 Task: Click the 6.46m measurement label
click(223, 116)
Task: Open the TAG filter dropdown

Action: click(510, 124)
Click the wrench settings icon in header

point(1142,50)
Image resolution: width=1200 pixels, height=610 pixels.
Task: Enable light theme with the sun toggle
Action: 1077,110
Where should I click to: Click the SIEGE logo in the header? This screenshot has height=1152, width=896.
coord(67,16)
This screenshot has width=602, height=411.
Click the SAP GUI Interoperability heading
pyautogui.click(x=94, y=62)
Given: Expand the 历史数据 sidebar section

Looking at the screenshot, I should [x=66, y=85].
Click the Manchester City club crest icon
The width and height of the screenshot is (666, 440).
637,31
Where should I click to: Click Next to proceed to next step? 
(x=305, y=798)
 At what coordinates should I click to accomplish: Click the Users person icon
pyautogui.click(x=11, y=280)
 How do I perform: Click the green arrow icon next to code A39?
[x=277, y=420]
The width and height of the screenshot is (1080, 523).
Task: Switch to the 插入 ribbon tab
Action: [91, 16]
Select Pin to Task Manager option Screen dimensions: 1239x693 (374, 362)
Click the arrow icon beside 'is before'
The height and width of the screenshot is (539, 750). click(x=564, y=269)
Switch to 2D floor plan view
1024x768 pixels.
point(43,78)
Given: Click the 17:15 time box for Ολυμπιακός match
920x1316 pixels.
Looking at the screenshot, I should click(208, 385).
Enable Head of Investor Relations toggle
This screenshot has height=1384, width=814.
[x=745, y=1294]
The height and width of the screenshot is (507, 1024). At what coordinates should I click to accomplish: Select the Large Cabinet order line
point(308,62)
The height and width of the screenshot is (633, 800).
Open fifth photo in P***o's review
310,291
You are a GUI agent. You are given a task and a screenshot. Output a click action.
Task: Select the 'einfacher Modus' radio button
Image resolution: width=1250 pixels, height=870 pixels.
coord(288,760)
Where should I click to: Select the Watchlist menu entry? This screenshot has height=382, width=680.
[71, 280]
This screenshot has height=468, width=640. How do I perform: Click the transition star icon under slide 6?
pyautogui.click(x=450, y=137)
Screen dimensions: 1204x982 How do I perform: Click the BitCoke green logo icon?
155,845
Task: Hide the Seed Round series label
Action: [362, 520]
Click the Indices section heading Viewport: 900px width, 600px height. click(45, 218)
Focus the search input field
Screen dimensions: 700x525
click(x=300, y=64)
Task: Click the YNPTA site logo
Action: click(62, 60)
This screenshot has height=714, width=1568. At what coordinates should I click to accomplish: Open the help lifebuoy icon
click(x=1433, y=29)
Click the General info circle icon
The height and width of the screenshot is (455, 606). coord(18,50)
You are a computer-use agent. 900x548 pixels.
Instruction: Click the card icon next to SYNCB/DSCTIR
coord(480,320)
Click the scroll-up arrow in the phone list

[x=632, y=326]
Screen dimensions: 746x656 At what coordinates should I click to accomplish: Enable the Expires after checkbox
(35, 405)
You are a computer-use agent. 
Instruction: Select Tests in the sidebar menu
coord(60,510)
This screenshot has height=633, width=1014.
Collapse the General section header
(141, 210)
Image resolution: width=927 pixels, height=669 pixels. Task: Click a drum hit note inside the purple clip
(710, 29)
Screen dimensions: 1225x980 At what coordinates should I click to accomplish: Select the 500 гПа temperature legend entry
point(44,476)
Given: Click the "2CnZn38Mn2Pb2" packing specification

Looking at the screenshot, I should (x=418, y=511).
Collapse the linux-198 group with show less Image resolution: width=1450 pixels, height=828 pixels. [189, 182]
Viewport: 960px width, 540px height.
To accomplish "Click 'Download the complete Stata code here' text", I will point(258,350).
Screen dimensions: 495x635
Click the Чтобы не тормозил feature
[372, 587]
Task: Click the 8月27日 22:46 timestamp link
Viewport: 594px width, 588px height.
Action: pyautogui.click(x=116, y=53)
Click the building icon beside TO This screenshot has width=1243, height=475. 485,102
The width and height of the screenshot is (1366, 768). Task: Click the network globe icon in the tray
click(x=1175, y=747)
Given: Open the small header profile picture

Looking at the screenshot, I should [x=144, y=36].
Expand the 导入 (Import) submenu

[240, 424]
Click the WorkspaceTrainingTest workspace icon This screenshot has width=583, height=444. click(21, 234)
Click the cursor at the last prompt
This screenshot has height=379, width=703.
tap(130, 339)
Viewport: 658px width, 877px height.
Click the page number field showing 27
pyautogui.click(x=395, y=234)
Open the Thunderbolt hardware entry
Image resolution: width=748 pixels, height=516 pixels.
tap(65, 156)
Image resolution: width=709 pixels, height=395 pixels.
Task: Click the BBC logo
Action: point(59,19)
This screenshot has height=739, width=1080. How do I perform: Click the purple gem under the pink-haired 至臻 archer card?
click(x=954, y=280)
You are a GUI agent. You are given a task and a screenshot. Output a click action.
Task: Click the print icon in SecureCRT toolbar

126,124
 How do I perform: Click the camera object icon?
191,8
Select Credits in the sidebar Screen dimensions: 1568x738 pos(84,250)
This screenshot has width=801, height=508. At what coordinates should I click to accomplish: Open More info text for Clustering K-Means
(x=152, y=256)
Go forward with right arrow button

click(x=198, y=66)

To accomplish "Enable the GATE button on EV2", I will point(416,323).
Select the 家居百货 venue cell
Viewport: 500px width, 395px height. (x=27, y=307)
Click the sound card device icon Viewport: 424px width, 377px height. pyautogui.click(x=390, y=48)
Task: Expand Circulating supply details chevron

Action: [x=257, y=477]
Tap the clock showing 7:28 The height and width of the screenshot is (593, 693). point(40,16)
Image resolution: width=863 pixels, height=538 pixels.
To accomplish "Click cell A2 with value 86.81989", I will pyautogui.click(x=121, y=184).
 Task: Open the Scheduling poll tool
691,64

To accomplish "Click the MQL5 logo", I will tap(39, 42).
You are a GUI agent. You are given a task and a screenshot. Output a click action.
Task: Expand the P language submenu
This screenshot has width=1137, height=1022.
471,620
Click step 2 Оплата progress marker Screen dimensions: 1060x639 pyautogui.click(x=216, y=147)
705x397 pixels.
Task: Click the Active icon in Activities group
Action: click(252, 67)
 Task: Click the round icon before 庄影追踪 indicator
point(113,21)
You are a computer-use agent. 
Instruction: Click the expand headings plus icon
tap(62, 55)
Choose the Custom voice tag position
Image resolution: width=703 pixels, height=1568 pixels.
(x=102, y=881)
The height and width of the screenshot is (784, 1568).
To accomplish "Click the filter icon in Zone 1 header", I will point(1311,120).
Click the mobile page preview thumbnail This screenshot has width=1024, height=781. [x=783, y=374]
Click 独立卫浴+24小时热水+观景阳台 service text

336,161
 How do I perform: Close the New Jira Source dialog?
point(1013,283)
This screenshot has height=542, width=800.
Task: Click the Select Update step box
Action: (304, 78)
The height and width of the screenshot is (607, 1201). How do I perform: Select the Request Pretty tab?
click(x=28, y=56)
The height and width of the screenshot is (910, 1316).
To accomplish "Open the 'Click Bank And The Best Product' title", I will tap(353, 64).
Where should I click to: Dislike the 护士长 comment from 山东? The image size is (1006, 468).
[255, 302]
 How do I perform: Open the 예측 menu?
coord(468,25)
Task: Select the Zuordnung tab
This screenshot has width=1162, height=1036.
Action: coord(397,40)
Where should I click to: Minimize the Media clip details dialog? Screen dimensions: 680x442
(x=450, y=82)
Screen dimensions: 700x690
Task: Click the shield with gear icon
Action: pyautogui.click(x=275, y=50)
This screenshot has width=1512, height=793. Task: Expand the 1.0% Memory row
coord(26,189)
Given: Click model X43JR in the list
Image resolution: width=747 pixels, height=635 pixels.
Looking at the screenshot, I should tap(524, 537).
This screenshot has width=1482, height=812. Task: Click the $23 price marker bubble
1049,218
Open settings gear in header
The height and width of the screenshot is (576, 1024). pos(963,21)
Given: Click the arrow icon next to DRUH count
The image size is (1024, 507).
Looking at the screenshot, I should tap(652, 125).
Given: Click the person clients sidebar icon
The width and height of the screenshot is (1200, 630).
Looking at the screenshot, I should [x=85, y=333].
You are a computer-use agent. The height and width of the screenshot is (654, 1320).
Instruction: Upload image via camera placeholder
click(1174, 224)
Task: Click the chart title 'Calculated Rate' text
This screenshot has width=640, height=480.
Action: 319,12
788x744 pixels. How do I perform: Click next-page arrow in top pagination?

◆ **EXERCISE PROMPT**:
Only the lines from the first line of the records through the one containing "This screenshot has width=602, height=411." should be reproduced, exactly, with both of them included.

◆ **RESPONSE**:
 Task: Click the 6.46m measurement label
click(223, 116)
Task: Open the TAG filter dropdown

Action: click(510, 124)
Click the wrench settings icon in header

point(1142,50)
Image resolution: width=1200 pixels, height=610 pixels.
Task: Enable light theme with the sun toggle
Action: 1077,110
Where should I click to: Click the SIEGE logo in the header? This screenshot has height=1152, width=896.
coord(67,16)
This screenshot has width=602, height=411.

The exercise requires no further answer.